What is greed then? Well, the point of being greedy is straightforward, and it talks to our emotional and spiritual sense of life when we let money be more than money in our hearts.
Greed is the love of money. Now you see, we have a problem here. When I say: “I love lasagna”, that means I like it very much, but if I say that I love money, well then I’m in trouble because money -unlike certain foodstuffs- has no intrinsically likeable qualities. Greed is then about relating to money with inappropriate desire, and giving it a priority and importance that is disproportionate. I’m sure many of you remember “The Miser”, a play produced by Moliere and first performed on the 9th of September 1668, in the theatre of the Palais-Royal in Paris. It is a satirical comedy that portrayed Harpagon -a name adapted from the Latin harpago, meaning a hook or grappling iron- a Miser obsessed with the wealth he has amassed. In this comedy satire and farce blend in the fast-moving plot, as when the miser’s hoard is stolen. Asked by the police magistrate whom he suspects, Harpagon replies, “Everybody! I wish you to take into custody the whole town and suburbs” and indicates the theatre audience while doing so.

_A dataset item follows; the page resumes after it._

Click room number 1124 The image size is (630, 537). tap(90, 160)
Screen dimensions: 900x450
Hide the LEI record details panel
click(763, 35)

This is the true kind of avarice/greed. Harpagon is actually the symbol of that restless and unsatiable desire of Riches, not for any farther end or use, but only to hoard, and preserve, and perpetually increase them. The Covetous Man becomes ridiculous in a sense that he turns to be the laughing stock of the whole community because of his disproportionate love for money. Interestingly the audience laughs at him, but don’t realise how much of that satirical description of the man who makes a fool of himself by falling of love with money, refer to themselves.
We probably struggle to see ourselves as greedy persons, even when we know that a little greed -meaning a healthy sense of un-satisfaction- would help us move things forward socially and economically.
What is it that makes greed so dangerous to our spiritual and human lives? Insatiability is probably the best answer to this question. Greed may become a hugely destructive force when acquisition and consumption themselves become unstoppable and destructive habits. The question we may have to ask ourselves is: “How much is enough?” Because insatiability seems to be the endless capacity to find grounds for dissatisfaction. How can we get out of this vicious cycle? It seems rather dramatic, especially in a world where we are encouraged to be as much unsatiable as possible.
Firstly, we acknowledge that greed and insatiability are part of the human condition. That is what we learn from today’s Gospel. Jesus does not save or condemn the dishonest manager, but gives him the chance to be wise, to find the balance, to know when it is enough. How? Acknowledging the powerful destructiveness that greed involves. Greed is not a lonely and harmful sin, but a destructive force that hurts and damages others: it is huge source of injustice. The prophet Amos is actually talking about that. When greed and insatiability prevails on our relationships, injustice will spread like a plague among us.
The wise question that may help us to head us into the right direction then is: “How much is just enough?” In swedish there is word to summarise the wisdom of being content with what you are and have: lagom, that means “Just enough”. While we are not scared of acknowledging our human condition, we ask God to give more “lagom”: what we need, just enough.